> **Extrait du texte**
“Sounds From The Ancestors”, Kenny Garrett explore les sources.

Laissons parler l’auteur pour une introduction claire, précise et une meilleure compréhension de son œuvre intitulée Sounds From The Ancestors, à paraître officiellement le 27 août 2021 sous le label Mack Avenue. Ainsi Kenny Garrett :

 The concept initially was about trying to get some of the musical sounds that I remembered as a kid growing up – sounds that lift your spirit from people like John Coltrane, ‘A Love Supreme’; Aretha Franklin, ‘Amazing Grace’; Marvin Gaye, ‘What’s Going On’; and the spiritual side of the church. (…). When I started to think about them, I realized it was the spirit from my ancestors.

> **Consignes écrites**
1. Dressez la liste des artistes que Kenny Garrett nomme dans la citation du texte sur l'album Sounds From The Ancestors.
2. Reprenez le texte sur l'album Sounds From The Ancestors à la suite de sa dernière phrase.

> **Extrait des données**
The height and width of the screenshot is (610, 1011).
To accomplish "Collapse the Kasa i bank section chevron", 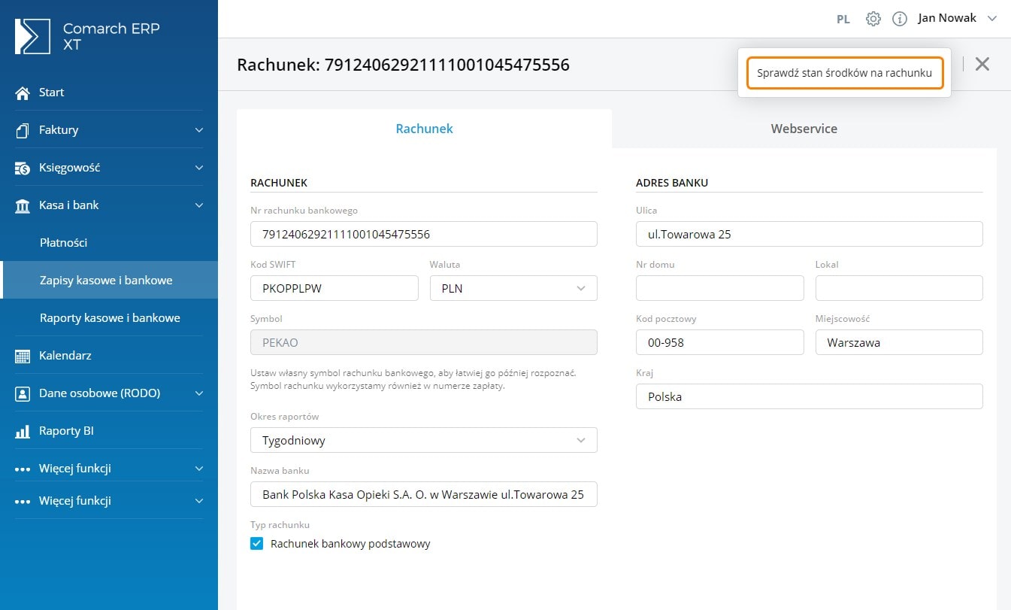I will point(198,205).
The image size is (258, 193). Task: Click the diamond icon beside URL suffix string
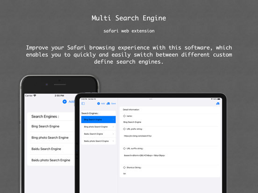[x=124, y=149]
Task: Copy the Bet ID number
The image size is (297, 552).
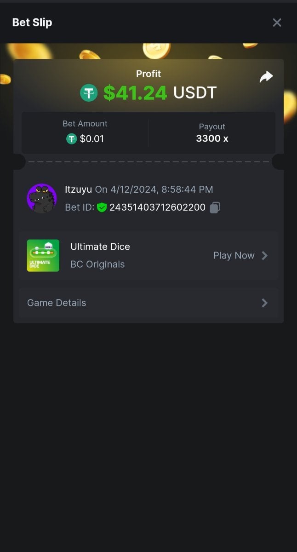Action: pos(215,207)
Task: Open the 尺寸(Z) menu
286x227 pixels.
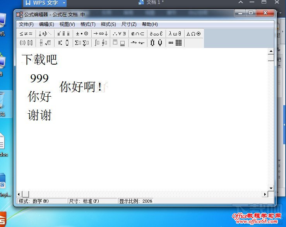Action: tap(129, 24)
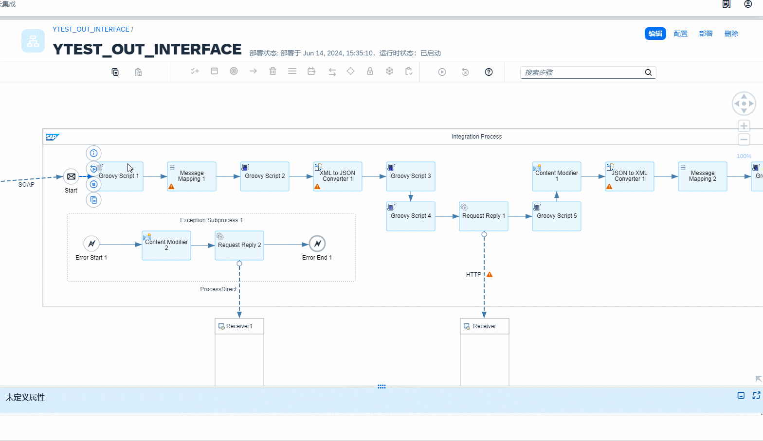This screenshot has width=763, height=441.
Task: Select the XML to JSON Converter 1 step
Action: pyautogui.click(x=338, y=176)
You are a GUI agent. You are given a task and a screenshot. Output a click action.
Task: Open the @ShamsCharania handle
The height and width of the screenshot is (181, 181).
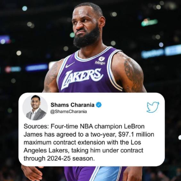[69, 111]
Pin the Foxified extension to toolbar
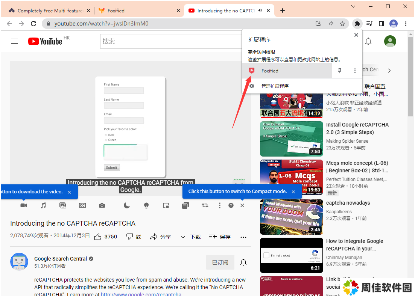This screenshot has width=415, height=297. pos(340,71)
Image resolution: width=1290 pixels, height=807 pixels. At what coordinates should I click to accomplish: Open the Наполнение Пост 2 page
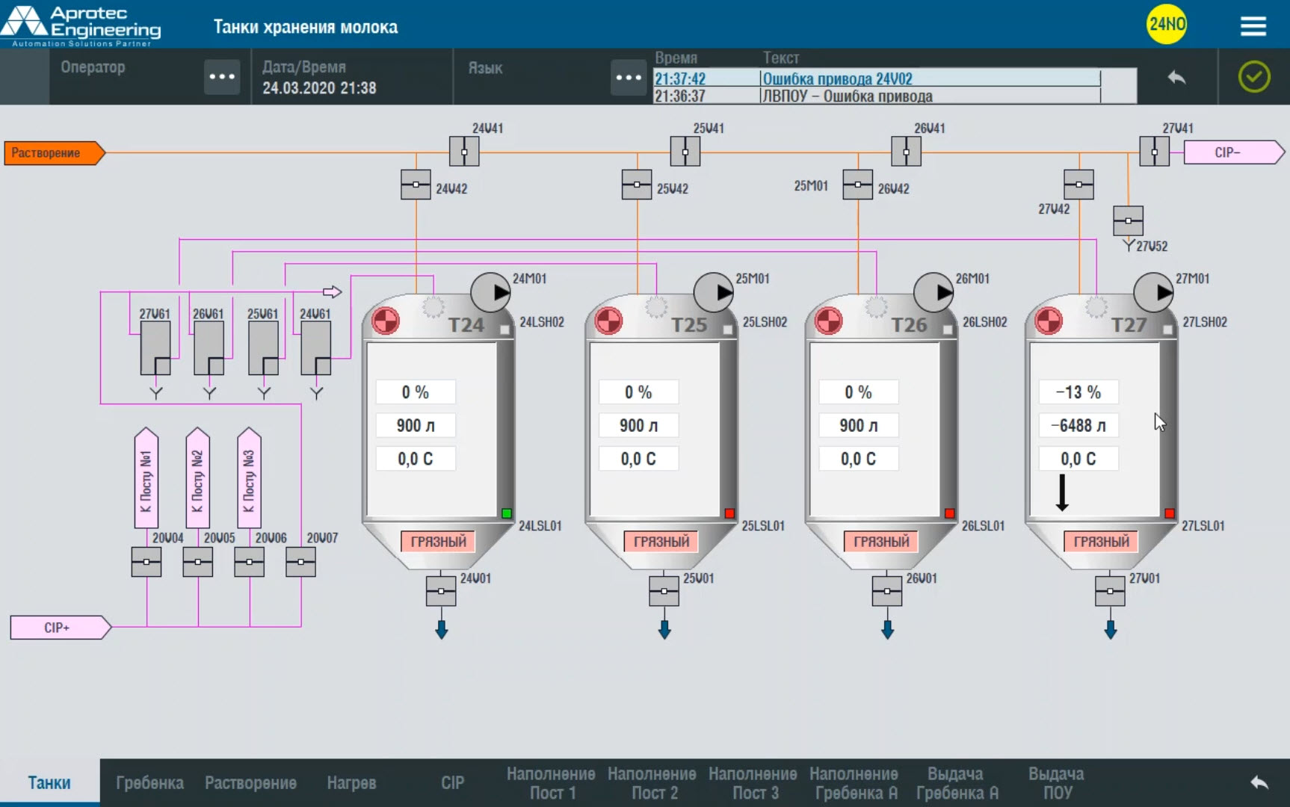coord(654,782)
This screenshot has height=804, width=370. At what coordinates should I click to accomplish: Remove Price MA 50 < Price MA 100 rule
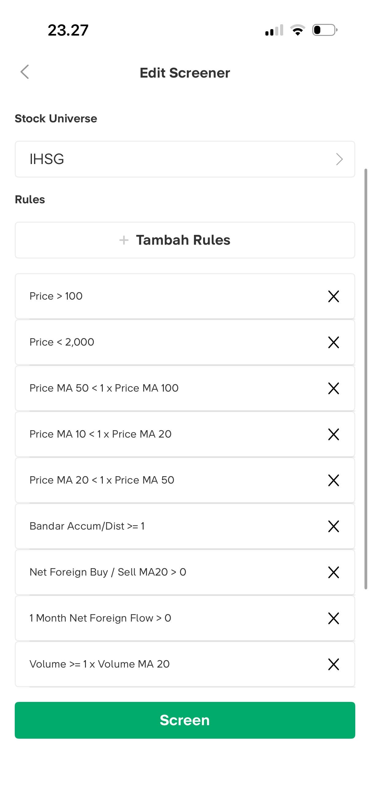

> **Réponses par consigne**
1. John Coltrane, Aretha Franklin, Marvin Gaye

2.
Kenny Garrett

Il y a eu Do Your Dance, quatrième album sous le label Mack Avenue Records, invitation à l’enjaillement, dans lequel Kenny Garrett, fort de sa maîtrise de la nuance et de son sens aiguisé du groove, peignait un paysage musical d’inspiration caribéenne, dans lequel baigneront différents styles. Puis, plus rien. Pourtant la tendance observée avec ledit label, d’un album à un autre, on ne débordait pas 4 années. Le 27 août prochain, les fans et mélomanes avertis, pourront pousser un ouf de satisfaction. Car par un jeu de réminiscence, le saxophoniste a su capter la subtilité et le suc des souvenirs pour ainsi délivrer un produit qui porte le cachet de l’audace.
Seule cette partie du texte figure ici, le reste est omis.